Von Andreas Schwendener, St.Gallen
Apokalypse bedeutet nicht Weltuntergang. Apocalypsis ist das griechische Wort für Offenbarung: Jemandem wird etwas offenbart. Jemand erhält Einblick in Dinge, die sonst verborgen sind. Im Fall der biblischen Apokalypse ist dies Johannes, der in einer Entrückung im Geiste längere Bilderfolgen schaut. Die Visionen geben Johannes Einblick in die Kräfte und Mächte, welche zwischen Himmel und Erde die Dynamik der Geschichte bestimmen.
Schöpfung und Untergang
In den Bildfolgen der Apokalypse, die einem Siebenerrhythmus folgen, ist der Weltuntergang ein Thema, aber er ist da kein einmaliger, zeitlich festlegbarer Akt in der Geschichte. Vielmehr geht in der Sicht der Apokalypse die Welt fortwährend unter, wie sie auch stets geschaffen wird. Die Apokalypse zeigt, wie die schöpferischen Kräfte, die zwischen Himmel und Erde wirken, vom Menschen immer wieder missbraucht und ins Zerstörerische gewendet werden. So entstehen Lügengebilde, die vor Gott keinen Bestand haben und darum fallen müssen. Inbegriff der menschlichen Eitelkeit und Masslosigkeit ist die Stadt Babylon. Sie muss untergehen und Platz machen für das himmlische Jerusalem.

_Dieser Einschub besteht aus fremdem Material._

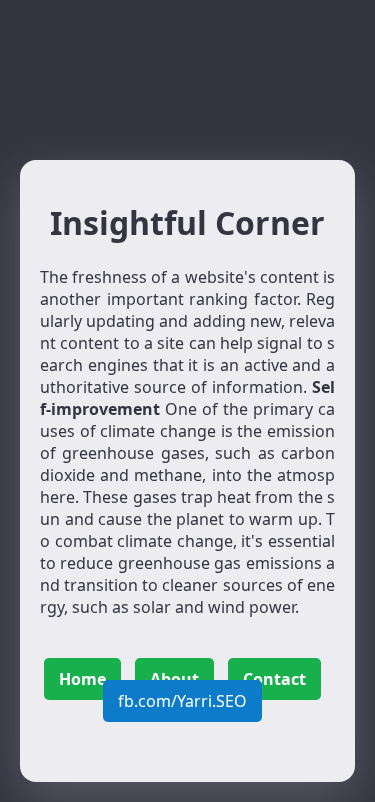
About (174, 679)
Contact (274, 679)
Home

So ist das Thema «Weltuntergang» zwar stets präsent, aber verteilt über alle 22 Kapitel der Apokalypse. Da gibt es Gottlosigkeit, Kriege, Hungersnöte, Erdbeben, Seuchen usw., selbst die Gestirne am Himmel geraten aus den Fugen. Doch stets geht das Leben weiter. Die Menschheit wird nicht ausgelöscht. Die Menschen erhalten immer neue Chancen, wobei in der Sicht der Apokalypse der grössere Teil der Menschheit diese neuen Chancen schlecht nutzt. Denn die Verführungen sind zu stark.
Anbetung des Tieres
Hier liegt wohl einer der grossen Unterschiede zu der aktuell behandelten Debatte um Weltuntergänge, bei denen es in der Regel um ein Umglück geht, das die Erde von aussen trifft und sie zerstört. In der Apokalypse ist der Mensch involviert. Die Katastrophenszenarien haben einen inneren Zusammenhang zum Handeln der Menschen. Der Mensch muss sich entscheiden, ob er Gott die Ehe gibt oder ob er den widergöttlichen Mächten folgen will, die in den beiden Tieren aus dem Abgrund ihre stärkste Verkörperung finden. Diese erscheinen, nachdem der Satan auf die Erde geworfen wurde. Alle Menschen sollen sich vor dem ersten Tier, das mit politischer Herrschaft zu tun hat, niederwerfen. Das zweite Tier, das die göttliche Macht oder die Religion imitiert, hilft dem erste Tier. Es verführt mit Wundern die Menschen dazu, dass sie das erste Tier anbeten. Fortan dürfen dann nur noch die «Gläubigen» einkaufen, die das Mahlzeichen 666 auf den Händen oder der Stirne haben.
Mahnung zur Wachsamkeit
Solche Schauungen, die wie Alpträume daherkommen, wollen nicht schockieren oder zu wilden Spekulationen anregen. Sie mahnen zur Vorsicht, zum Misstrauen gegenüber allem, was selbstherrlich daherkommt und sich als wahres Leben anpreist. Auch wenn die beiden Tiere der Welt Wohlstand und Grösse bringen, so wird ihre Herrschaft keinen Bestand haben. Der Untergang der grossen Babylon (Kapitel 18) ist verbunden mit einer rührenden Klage all derer, die ihren Reichtum verlieren. So haben alle Untergänge in der Apokalypse das Ziel, den Menschen zur Verantwortung zu rufen. Im Zusammenhang mit der Apokalypse sollte darum statt von einem Weltuntergang eher von einer Wahrung oder einem Gericht, von Läuterung und Verwandlung gesprochen werden. Denn die Katastrophen haben keinen Selbstzweck, sie wollen den Blick frei machen auf das grosse Ziel, das in allem wirksam ist, auf die Verheissung einer neuen Schöpfung.
Kollektives Totenbuch
Die Apokalypse ist ein schwieriges Buch, das vielfach missverstanden wird. Fundamentalisten machen daraus einen Fahrplan für das Kommen Jesu und das Gericht. Aufgeklärte Leute erklären alles, was mit dem antiken metaphysischen Weltbild zusammenhängt, für zeitbedingt. So wird die Apokalypse zu einem harmlosen Trostbüchlein für die ersten Christen.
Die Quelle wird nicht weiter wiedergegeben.